A joint venture between Bull and General Electric, Bull-General Electric (Bull-GE), was created in 1964, partly as a means to retain French interests in the burgeoning mainframe market. In 1970, the American company Honeywell Inc. acquired Bull-GE, renaming it Honeywell-Bull which itself merged with Compagnie Internationale de l’Informatique in 1975, becoming CII-Honeywell-Bull. This business was nationalised by the French government in 1982.

The Honeywell-Bull name was used again in 1987 for a joint venture between the nationalised Bull, Honeywell Information Systems, and NEC. The joint venture lasted for two years, before being rebranded once again as Bull HN (Bull-Honeywell-NEC) Information Systems in February 1989 when Bull became the majority shareholder.

In December 1989, Bull bought Zenith Electronics, keeping Zenith Data Systems' headquarters and plants in Chicago and St. Joseph, Michigan, USA. In 1993 the French Government initiated the process of privatization, which was completed in the period 1995-97 when the company was re-privatised.

In August 2014, the French IT company Atos announced that it had acquired a controlling stake in Bull SA through a tender offer launched in May, and it became the Advanced Computing business of that company. Atos announced plans in October, 2014 to buy out or squeeze out the remaining share and bondholders.

In the same year, Bull launched the Hoox m2, the first integrally secured European smartphone, which in June 2014 was approved for use with data classified as "Restricted Information" ("Diffusion Restreinte") by the Agence nationale de la sécurité des systèmes d'information (ANSSI). The Hoox range of secure mobiles and smartphones ensures confidentiality of voice, SMS, e-mail and data communication.

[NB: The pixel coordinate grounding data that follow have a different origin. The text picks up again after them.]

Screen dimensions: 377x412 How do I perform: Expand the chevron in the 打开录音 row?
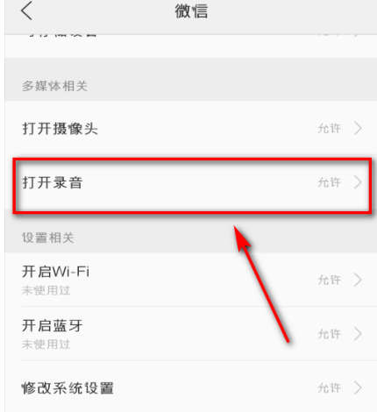click(x=358, y=182)
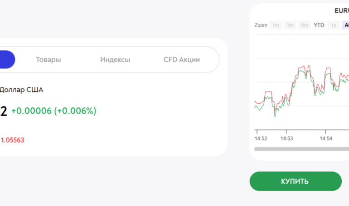This screenshot has height=206, width=349.
Task: Click the green +0.00006 (+0.006%) change
Action: 54,111
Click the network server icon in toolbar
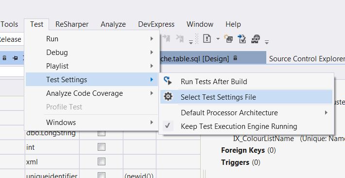The width and height of the screenshot is (345, 178). click(256, 39)
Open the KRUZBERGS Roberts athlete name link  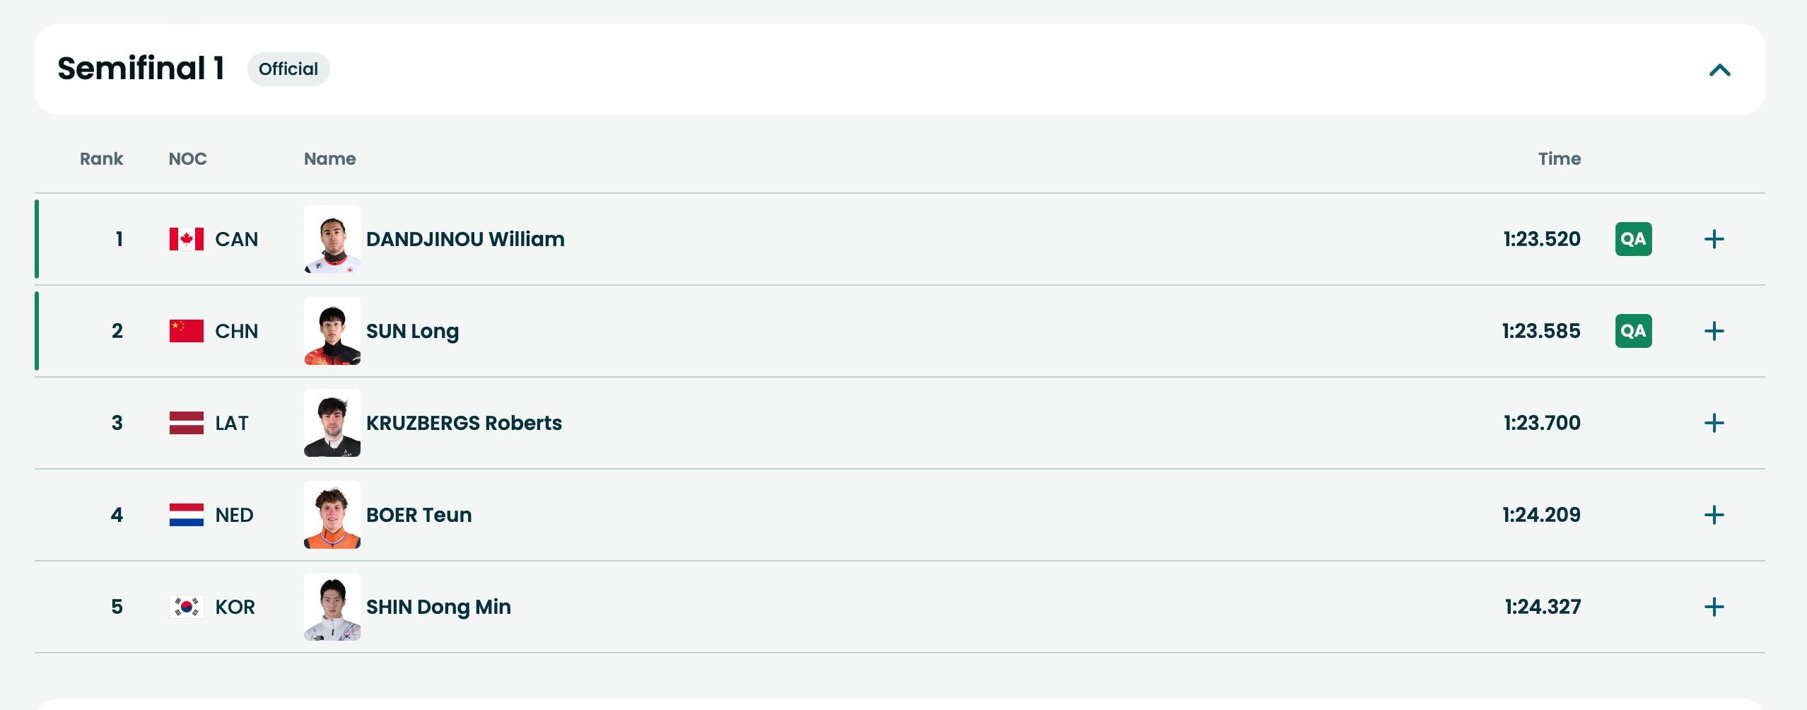click(x=464, y=423)
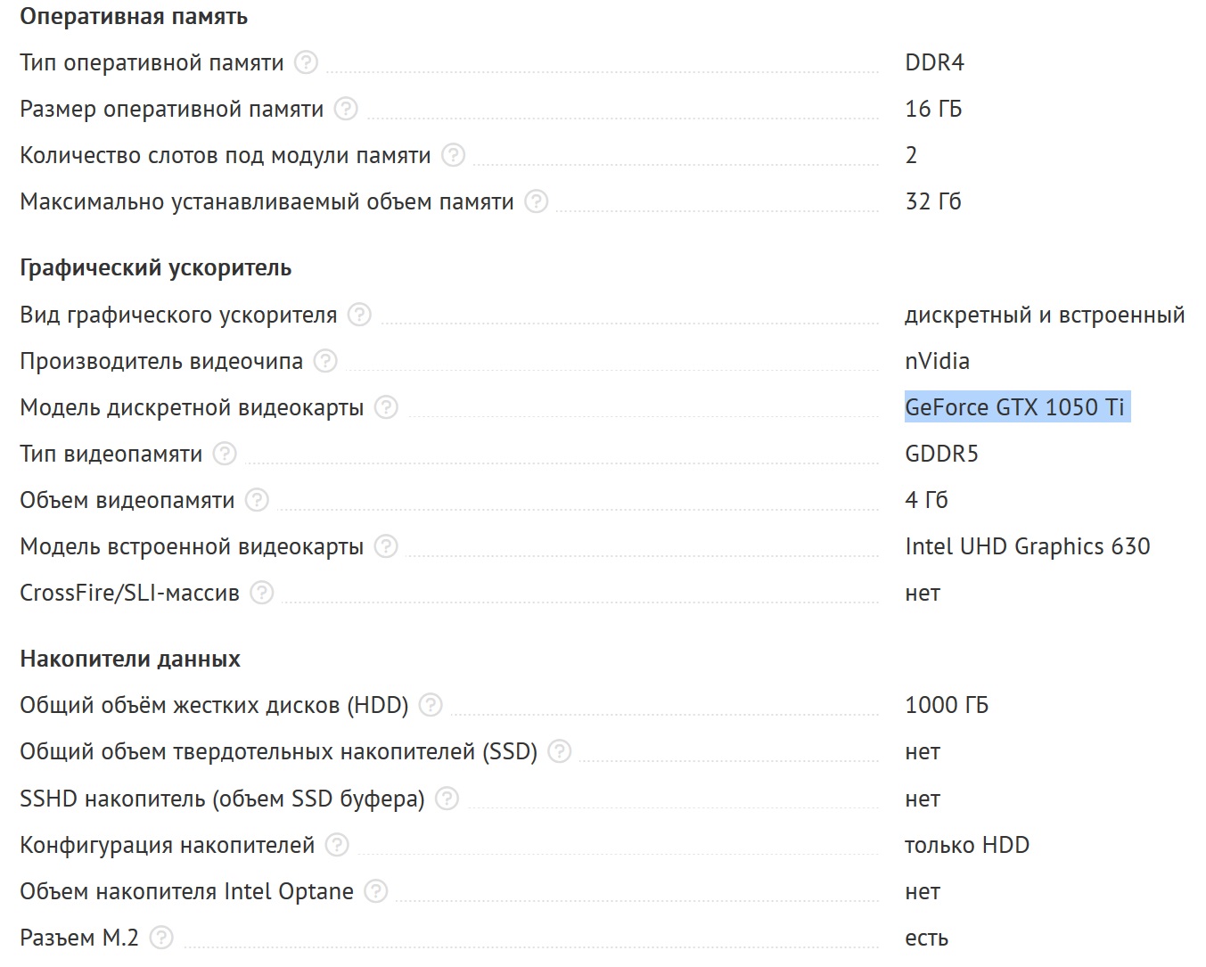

In 2022, Atos announced that the company would be split in two, with Bull becoming part of the consulting and data business called Eviden. However, as attempts to float or sell Eviden have fallen though, it remains part of the parent Atos business, and the Hoox smartphone range now resides with Eviden.

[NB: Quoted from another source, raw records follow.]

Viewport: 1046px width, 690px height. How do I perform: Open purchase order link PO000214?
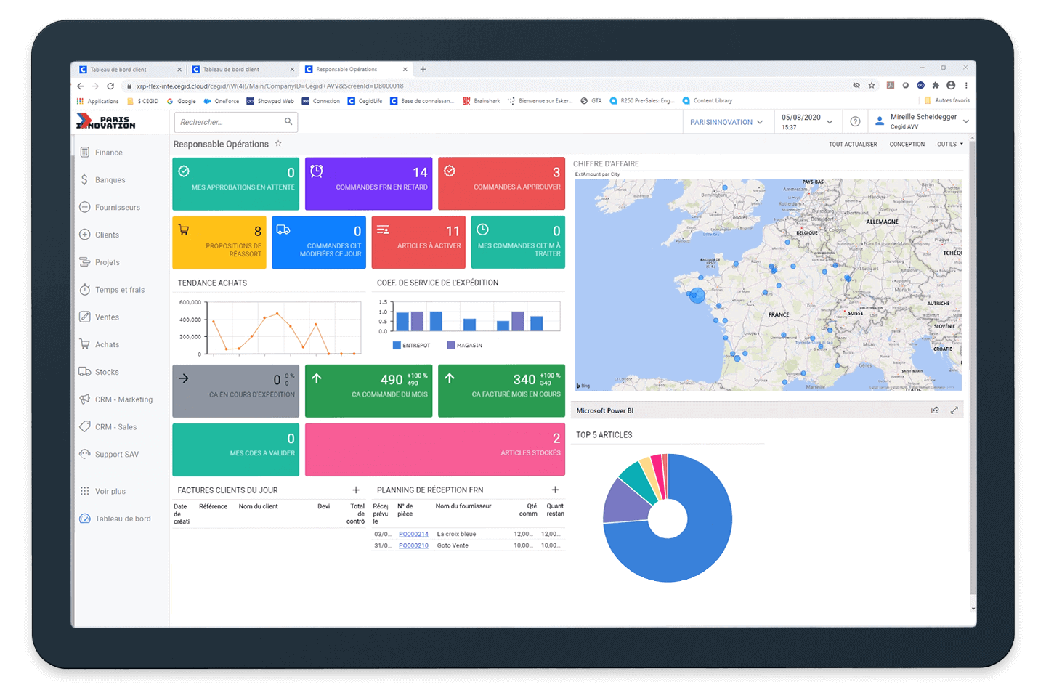coord(413,535)

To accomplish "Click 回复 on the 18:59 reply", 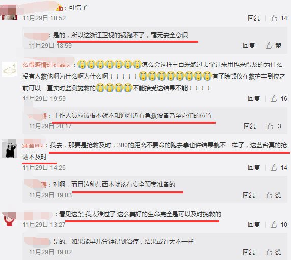I will click(249, 45).
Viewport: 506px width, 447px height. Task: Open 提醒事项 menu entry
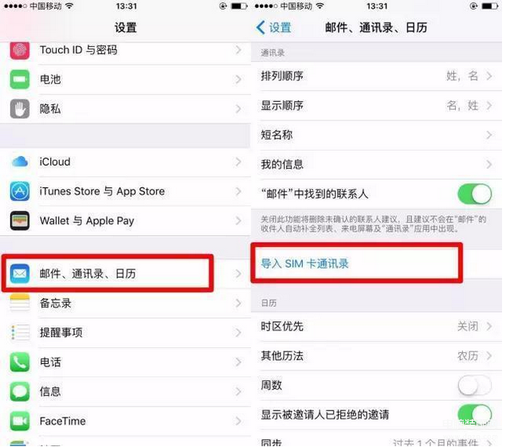click(125, 333)
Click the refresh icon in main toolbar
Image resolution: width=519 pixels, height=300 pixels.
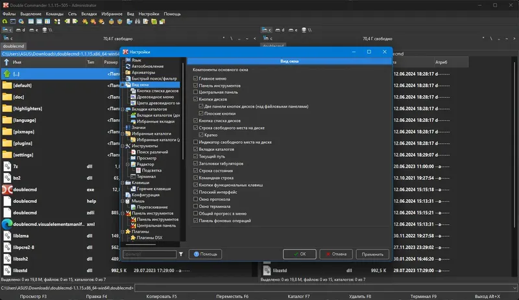point(5,21)
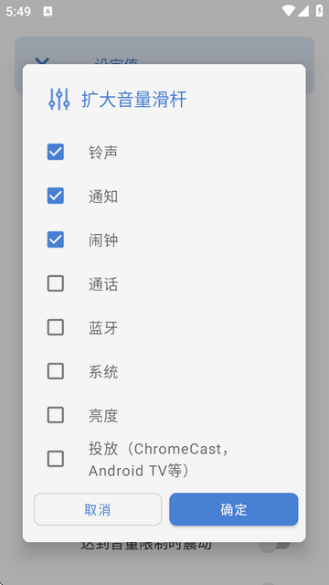Tap the cellular signal icon
Viewport: 329px width, 585px height.
(302, 11)
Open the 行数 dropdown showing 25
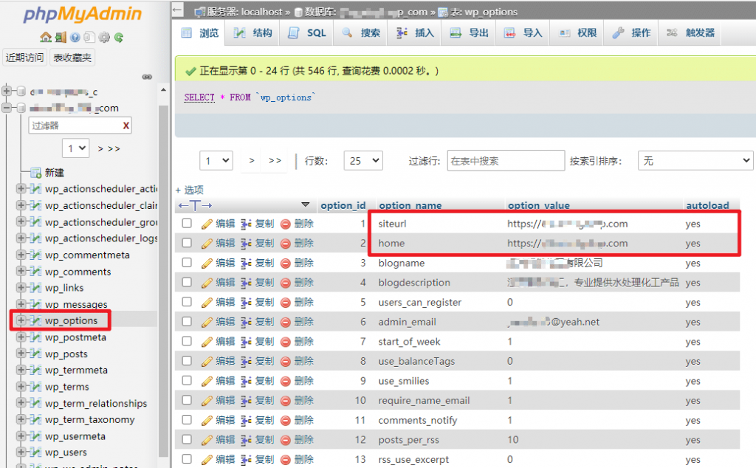 click(362, 160)
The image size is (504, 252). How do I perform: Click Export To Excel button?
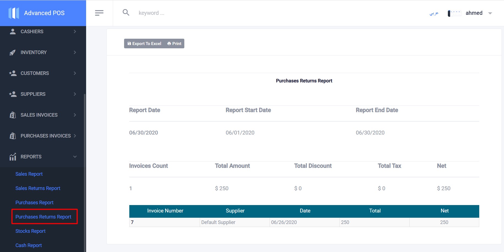(144, 44)
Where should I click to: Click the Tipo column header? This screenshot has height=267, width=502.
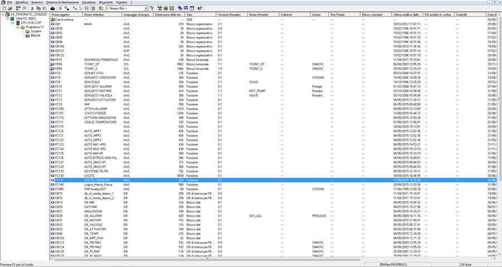click(200, 15)

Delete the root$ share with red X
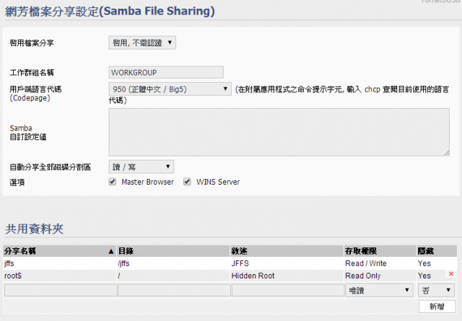click(450, 274)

In 2024, the French state confirmed an intent to buy strategic assets from Atos, and on March 31 2026, a deal was completed where Bull was once again owned by the government of France.

==Products and services==
- Supercomputers
- Escala servers (AIX) and mainframes GCOS (design, manufacturing, distribution)
- Cloud computing infrastructure
- Networking products
- High-performance computing cloud and consulting services
- Modular data centres like BullSequana systems
- SAP S/4HANA and Oracle services

==Amesys controversy==

Amesys, a Groupe Bull subsidiary specializing in defense and aerospace-related systems and software, became embroiled in controversy in 2011 when it was revealed that it had sold an internet monitoring system to the Muammar Gaddafi regime of Libya in 2007. The Eagle System was used by the Gaddafi regime to spy on citizens and foreign journalists. On 12 March 2013 Reporters Without Borders named Amesys as one of five "Corporate Enemies of the Internet" and "digital era mercenaries" for selling products that have been or are being used by governments to violate human rights and freedom of information. A judicial inquiry was opened by the French government in May 2012 following allegations of complicity in torture by the International Federation for Human Rights (FIDH). In March 2012 Groupe Bull divested itself of the Eagle System, selling it for 4 million euros to Nexa Technologies, a company run by a former Amesys CEO.